Hair reflects disillusionment with the hippie ideal. It opens with the tribe blissfully proclaiming the dawning of the "Age of Aquarius" but ends with them on their knees desperately begging anyone to let the sunshine in. The famous nude scene that closes the first act is confrontational—representing the tribe acknowledging one of their members does not share their values rather than shaking off out of date inhibitions.

Director Jonathan O’Boyle strives to emphasise the relevancy of the musical with a sombre opening in which the cast confront the audience while the noise of military helicopters and broadcasts from gobshite politicians like Donald Trump fill the theatre. The move towards current relevancy is at odds with a production in which the sexual and social politics are definitely set in the past—the only gay member of the tribe is ashamed of his sexuality.

O’Boyle and designer Maeve Black are clearly delighted to have a larger canvas upon which to stage the musical. Black takes literally the description of the hippies as a ‘tribe’ and sets the action in a multi-coloured tepee. Ominously, however, the burning oilcans used by the tribe bring to mind picket lines or the 1930s recession. In a nice hometown touch, the dance routine for "Manchester, England" features umbrellas and chorus with a hint of a football chant.
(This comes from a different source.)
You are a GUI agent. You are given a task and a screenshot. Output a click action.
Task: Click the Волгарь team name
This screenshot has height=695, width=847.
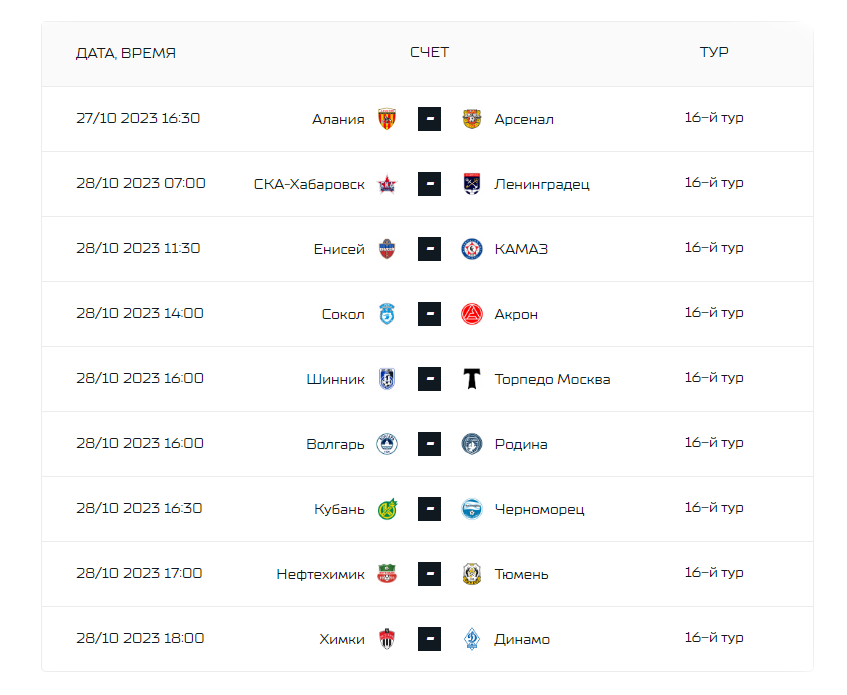pyautogui.click(x=335, y=444)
Ragni and Rado chose to tell the story largely through song lyrics rather than a formal narrative. O’Boyle embraces this approach for a high-energy, energetic production that barely pauses for breath. The cast are determined to maintain the intimacy of the original venue and regularly spill off-stage to involve the audience. Indeed the show ends with a full-on stage invasion and the audience invited to join the cast for a final dance. The larger scale is, however, not always advantageous. At Hope Mill, the entire second act was a nightmarish drug trip gone horribly wrong; such consistency and intensity is not possible with the more fragmented approach in the current production.
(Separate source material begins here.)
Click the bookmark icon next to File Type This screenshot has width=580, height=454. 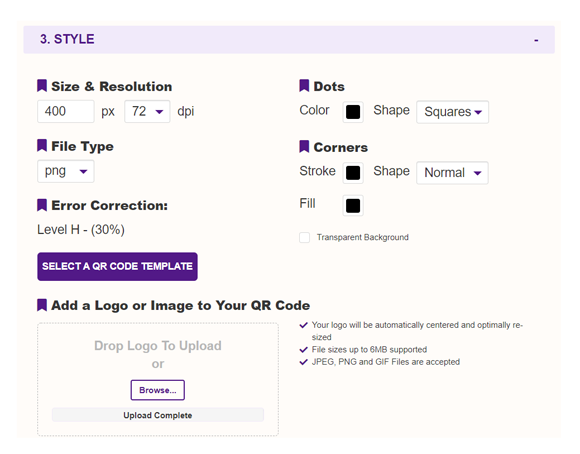pos(42,145)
Hair does not really have lead roles. Pretty much all of the cast get a solo number; so the ensemble really make an impact and vocals by Aiesha Pease are outstanding. Jake Quickenden takes a curiously camp approach making Berger a kind of ‘holy fool’ that undermines the danger of charismatic leaders who can turn out like Manson or Blair.

Although fifty years old, the breakneck pace of the current production ensures Hair does not show its age and, if nothing else, should persuade patrons to take the chance to try out the other shows on offer at Hope Mill just down the road.